O cientista Carlos Nobre está envolvido no desenvolvimento de um novo modelo econômico para Amazônia. Um modelo de bases sustentáveis, naturalmente, cujo propósito é a sustentação da floresta em pé e a população que dela depende.

Nobre explica que essa capacitação de mão-de-obra será feita por meio de unidades chamadas de laboratórios criativos. São unidades biofabris, segundo ele, moldadas segundo princípios da 4ª. Revolução Industrial, o que significa combinar tecnologias digitais, biológicas e físicas. “É preciso investir em ciência, tecnologia e inovação para desenvolver produtos a partir da biodiversidade e do conhecimento tradicional dos povos amazônicos. Produtos que tenham potencial para atender os mercados regional, nacional e internacional e que gerem melhores empregos locais”, diz ele em entrevista exclusiva ao Portal Ecoa.

O laboratório-piloto está em fase de finalização no Parque Tecnológico da Universidade do Vale do Paraíba, em São José dos Campos, interior de São Paulo. E até o ano que vem deverá ser transferida para a floresta. Uma das principais autoridades planetárias em temas referentes ao aquecimento global e mudanças climáticas, Nobre há tempos vem alertando para o processo progressivo de savanização da Amazônia.

Com o Amazônia 4.0, propõe imprimir racionalização ao processo de manejo da floresta ao mesmo tempo que favorece a mobilidade social de suas comunidades, contribuindo assim a para construção de um modelo preservacionista da floresta preservação.

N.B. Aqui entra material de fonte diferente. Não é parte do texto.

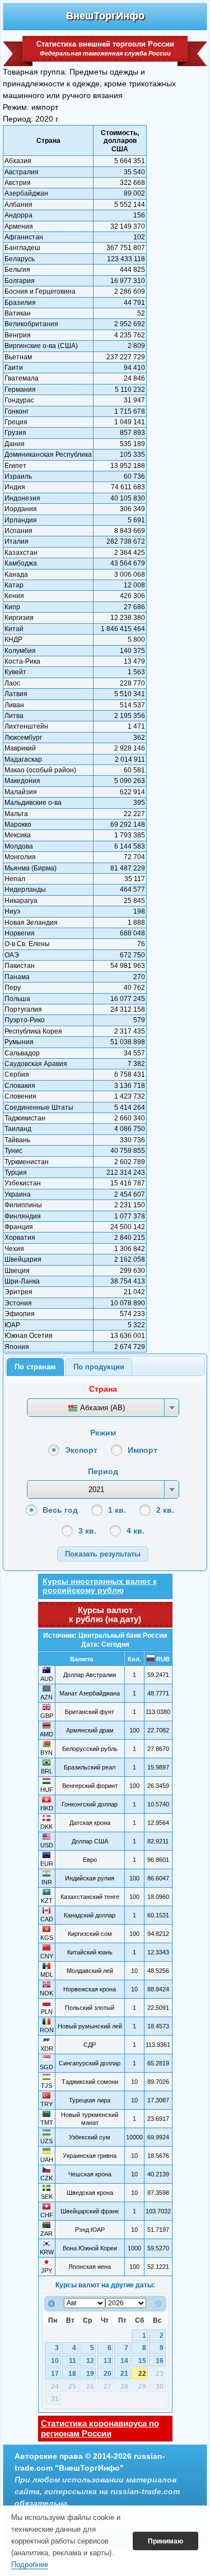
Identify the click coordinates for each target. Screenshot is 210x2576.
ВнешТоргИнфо (105, 15)
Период (103, 1471)
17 (55, 2374)
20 (107, 2374)
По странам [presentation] (35, 1367)
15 (142, 2361)
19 (90, 2374)
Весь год (60, 1509)
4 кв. (135, 1530)
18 (72, 2374)
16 (160, 2361)
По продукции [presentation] (98, 1367)
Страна (103, 1388)
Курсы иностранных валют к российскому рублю (100, 1586)
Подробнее (29, 2564)
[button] (102, 1554)
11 (72, 2361)
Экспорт (81, 1449)
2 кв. (165, 1509)
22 (142, 2374)
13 (107, 2361)
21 (124, 2374)
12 (90, 2361)
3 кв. (87, 1530)
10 (55, 2361)
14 (124, 2361)
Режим (103, 1432)
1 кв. (117, 1509)
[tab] (35, 1367)
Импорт (142, 1449)
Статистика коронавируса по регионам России (100, 2428)
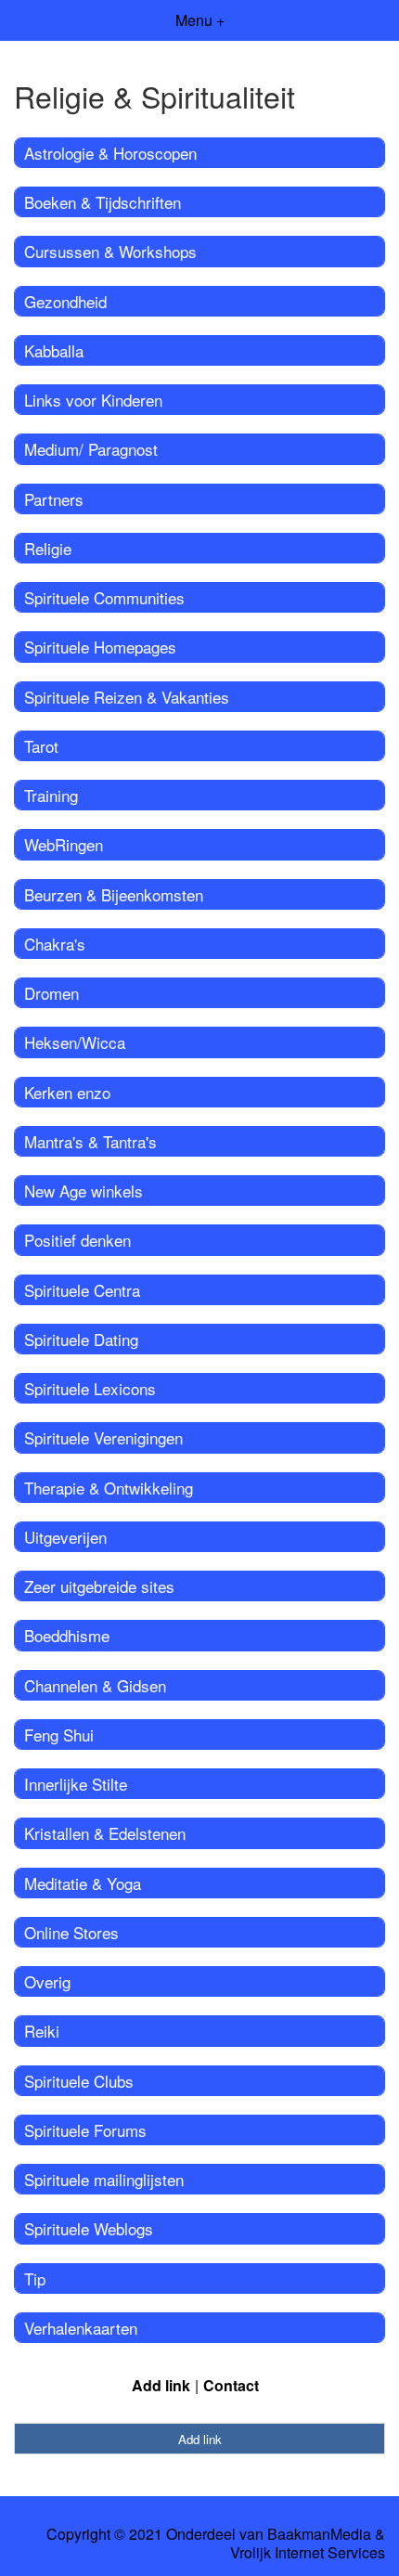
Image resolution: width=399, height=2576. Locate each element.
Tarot (41, 745)
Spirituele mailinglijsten (104, 2179)
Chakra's (54, 943)
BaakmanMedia (319, 2534)
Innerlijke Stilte (75, 1783)
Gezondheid (65, 301)
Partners (54, 499)
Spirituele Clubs (79, 2080)
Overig (47, 1981)
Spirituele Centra (82, 1289)
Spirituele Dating (81, 1339)
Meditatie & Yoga (82, 1883)
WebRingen (63, 844)
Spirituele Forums (85, 2130)
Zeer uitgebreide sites (99, 1586)
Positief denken (77, 1239)
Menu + (200, 20)
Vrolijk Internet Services (307, 2553)
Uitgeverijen (65, 1536)
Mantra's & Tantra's (90, 1141)
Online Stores (71, 1932)
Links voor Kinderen (93, 399)
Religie (47, 548)
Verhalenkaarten (80, 2327)
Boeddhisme (66, 1635)
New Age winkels (83, 1190)
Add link (161, 2385)
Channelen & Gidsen (95, 1685)
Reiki (41, 2030)
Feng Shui (59, 1734)
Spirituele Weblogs (88, 2228)
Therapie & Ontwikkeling (108, 1487)
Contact (231, 2385)
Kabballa (54, 350)
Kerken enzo (67, 1092)
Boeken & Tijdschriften (102, 202)
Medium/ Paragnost (91, 448)
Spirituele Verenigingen (103, 1437)
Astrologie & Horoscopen (110, 152)
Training (51, 795)
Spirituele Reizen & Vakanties (126, 696)
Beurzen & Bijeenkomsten (113, 894)
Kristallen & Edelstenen (105, 1833)
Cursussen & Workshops (110, 251)
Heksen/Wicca (74, 1042)
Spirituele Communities (104, 597)
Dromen (51, 992)
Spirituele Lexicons (90, 1388)
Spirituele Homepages (100, 646)
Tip (34, 2278)
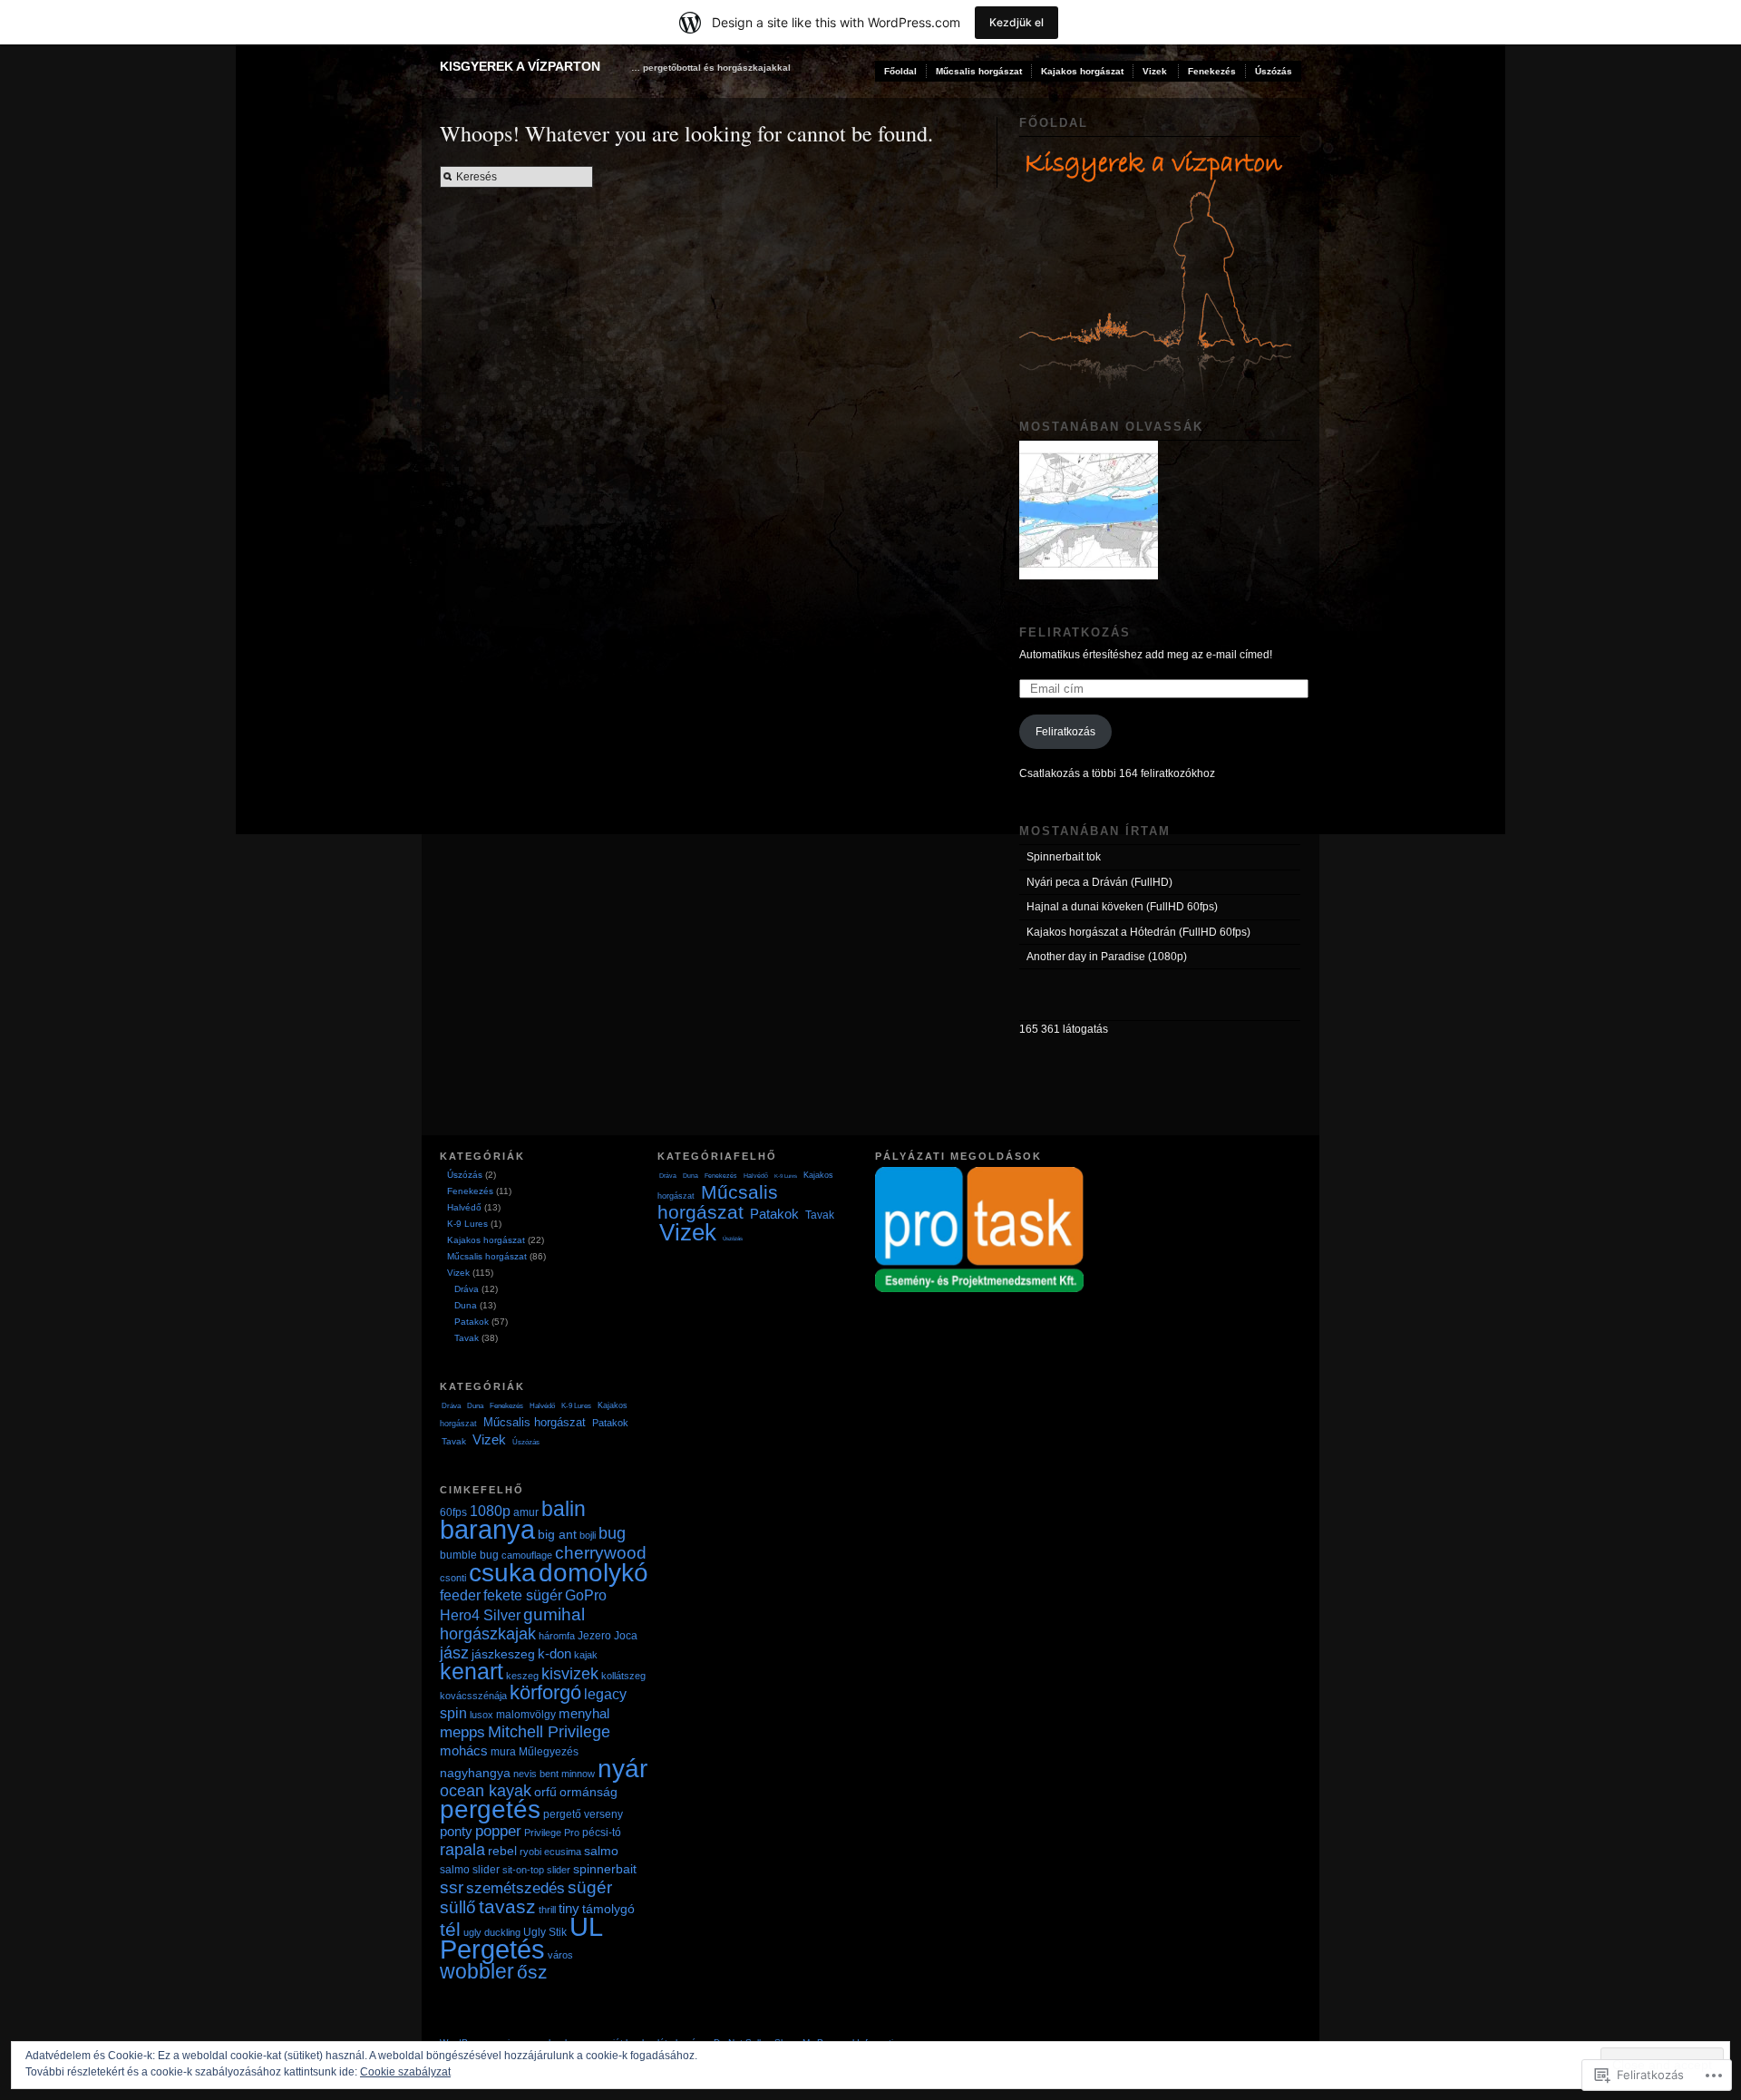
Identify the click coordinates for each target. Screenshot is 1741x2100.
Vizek (1155, 71)
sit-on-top (523, 1869)
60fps (453, 1512)
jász (454, 1653)
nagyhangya (475, 1772)
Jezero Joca (607, 1635)
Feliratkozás (1075, 632)
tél (450, 1929)
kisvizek (569, 1673)
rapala (462, 1849)
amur (526, 1512)
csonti (453, 1577)
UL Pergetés (521, 1937)
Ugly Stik (545, 1932)
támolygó (608, 1908)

O que significa dar um cavalo de pau na política vigente de expansão das fronteiras agrícolas e desenvolvimentismo às custas do patrimônio natural. Para os incautos, agrotacanhos e oportunistas, Nobre oferece uma receita:  “Um hectare de sistema agroflorestal rende, em média, mil dólares ao ano. Isso é cinco vezes mais que o rendimento da soja e dez vezes mais que o do gado. ”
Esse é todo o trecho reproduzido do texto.